What I mean by not being proactive is that often the whole way they organise themselves and everything that appears on their agendas has been determined by someone else. It’s summed up by a response I received in a school recently when I asked how they set their agendas: ‘the Local Authority sets the full governing body agenda and the headteacher sets the committee agendas’.
Now, I’m a Local Authority Officer and I manage a clerking service, and we set a model agenda for our schools. It’s one of the things they pay us for. But I’m increasingly coming to the view that the biggest favour we could do our schools is to say – “there’s no agenda this term, it’s over to you”.
When I first became chair I met with the head to plan our full governing body agenda. I said ‘I think we need to take this item [that the LA has put on the standard agenda] off’. My headteacher said ‘I didn’t know we were allowed to do that’. How I chuckled! Next day I had a phone call from the head of governor services telling me it was inappropriate to take an LA paper off the agenda! (To be fair to my LA this is a few years ago, and things have changed now).
I fairly regularly come across governing bodies who have additional meetings in the year, so that they can have meetings where they don’t ‘have’ to use the LA agenda and can talk freely about things that are important to the school.
My point? There are two. They’re both obvious, but challenge embedded cultures in the way governing bodies operate.

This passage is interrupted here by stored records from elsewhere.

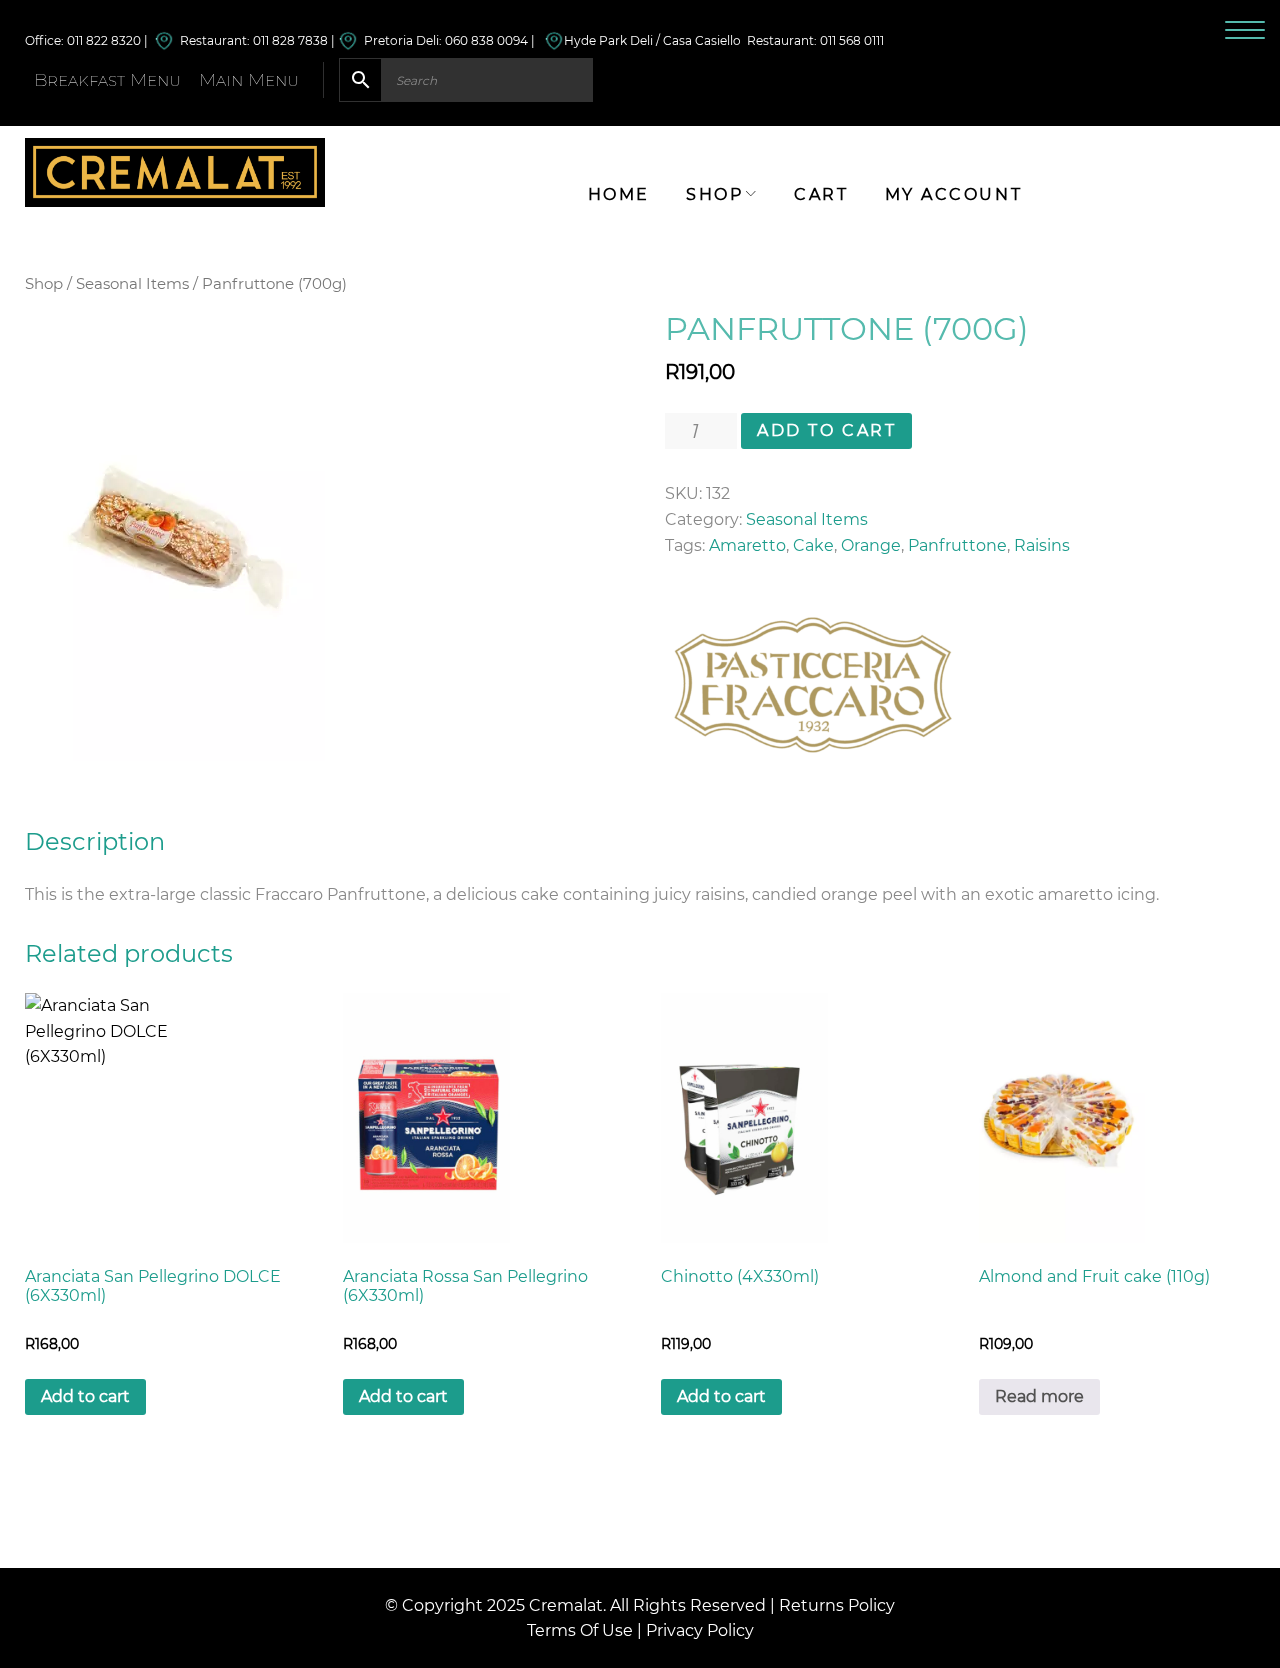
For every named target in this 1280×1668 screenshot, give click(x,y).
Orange (871, 545)
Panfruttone (957, 545)
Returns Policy (837, 1605)
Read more (1039, 1396)
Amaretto (747, 545)
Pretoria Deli (398, 40)
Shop (44, 284)
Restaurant (210, 40)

1. Even for maintained schools there are very few statutory requirements around the way we organise ourselves and manage our work. There are no statutory link governor roles (even safeguarding, SEN, pupil premium etc), and statutory committees are only around prescribed functions (headteachers’ performance management, exclusion reviews, appeals etc). Other than that it’s up to us how we organise our monitoring activities. But we rarely reconsider our committee structures or our link roles, and often we’re tied to LA models that go back years.

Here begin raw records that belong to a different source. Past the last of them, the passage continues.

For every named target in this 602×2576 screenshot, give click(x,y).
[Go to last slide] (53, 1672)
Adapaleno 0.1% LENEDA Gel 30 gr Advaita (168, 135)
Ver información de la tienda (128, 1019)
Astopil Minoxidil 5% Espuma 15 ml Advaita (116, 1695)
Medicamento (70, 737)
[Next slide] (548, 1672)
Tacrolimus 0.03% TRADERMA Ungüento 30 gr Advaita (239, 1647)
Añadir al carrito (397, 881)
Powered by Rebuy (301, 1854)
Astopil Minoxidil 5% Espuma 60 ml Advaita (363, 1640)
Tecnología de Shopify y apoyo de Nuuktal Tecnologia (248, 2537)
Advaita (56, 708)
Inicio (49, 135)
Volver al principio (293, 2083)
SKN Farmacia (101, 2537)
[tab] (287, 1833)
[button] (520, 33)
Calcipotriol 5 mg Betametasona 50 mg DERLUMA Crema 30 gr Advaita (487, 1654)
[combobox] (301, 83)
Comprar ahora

2. One of our fundamental roles is to hold the headteacher to account, and yet so often they plan and manage our work. How can we hold them to account when they are setting our agendas? This is not a criticism of heads – they often say: ‘if I didn’t do it it wouldn’t get done’. I was reviewing the maintained school legislation around different roles and responsibilities recently. It would be so helpful if somewhere in legislation or guidance it specified that it’s the chair’s responsibility to set the agenda for the meeting on behalf of the governing body. Such an obvious fundamental – so often overlooked.
And I must just mention there is a key role for the clerk in all of this – supporting the governing body in getting its organisation and agenda setting right. But so many of us still employ the headteacher’s PA in that role, and that doesn’t necessarily provide us with the objectivity or the professional expertise that we need to truly underpin effective governance.

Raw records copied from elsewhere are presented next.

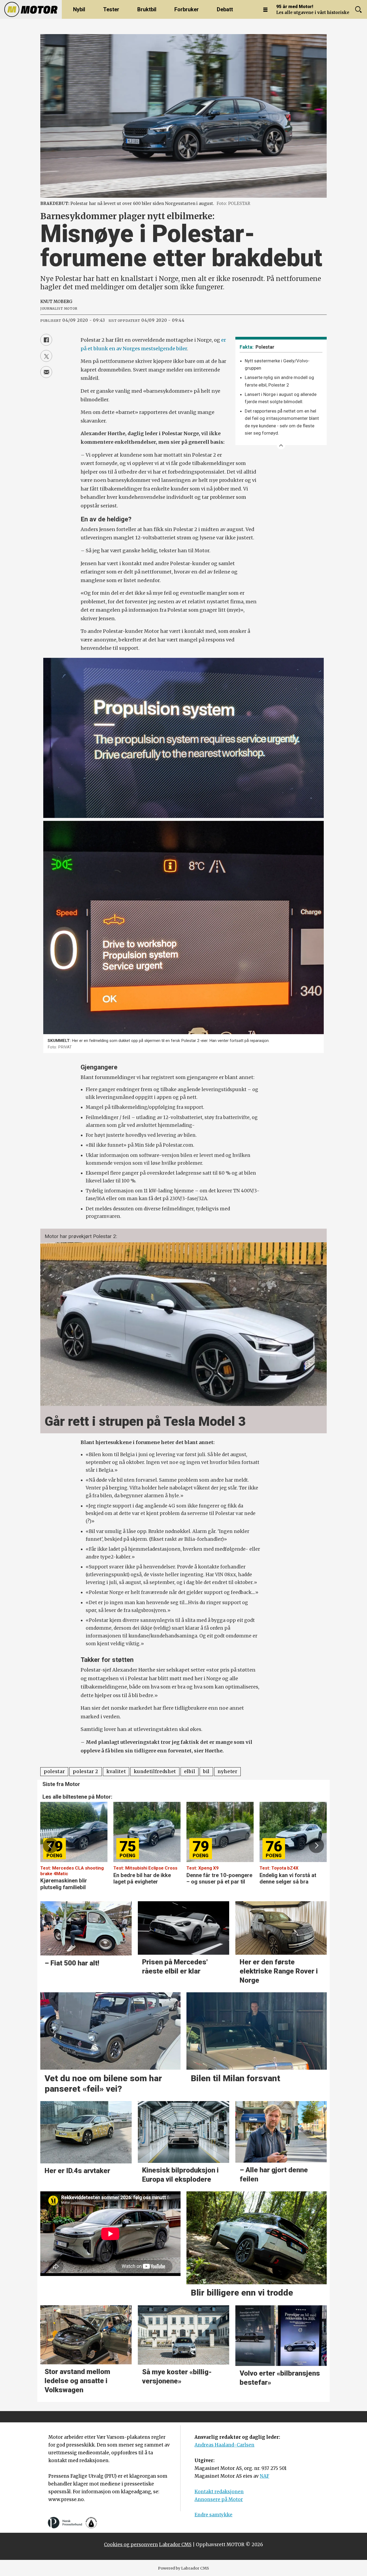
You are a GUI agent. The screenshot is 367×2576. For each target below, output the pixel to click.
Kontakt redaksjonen (219, 2492)
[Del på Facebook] (46, 340)
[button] (50, 1845)
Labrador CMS (175, 2545)
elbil (189, 1771)
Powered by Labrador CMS (183, 2568)
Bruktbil (146, 9)
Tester (111, 9)
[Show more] (281, 445)
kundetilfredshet (155, 1771)
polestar (54, 1771)
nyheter (228, 1771)
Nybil (79, 9)
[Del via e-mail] (46, 372)
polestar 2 (85, 1771)
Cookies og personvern (131, 2545)
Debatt (225, 9)
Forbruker (186, 9)
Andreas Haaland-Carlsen (224, 2445)
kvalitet (116, 1771)
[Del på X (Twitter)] (46, 356)
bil (206, 1771)
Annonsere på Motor (219, 2499)
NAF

I don’t mean all this to be negative – there’s a huge silver lining. And that is that we are actually able to take our destinies into our own hands. Maintained school governing bodies aren’t actually under the ‘control’ of the LA and haven’t been for a long time. There are many opportunities to innovate, to be creative, to make our governing bodies the dynamic and exciting places that we want them to be, so that we can genuinely make a difference for our children.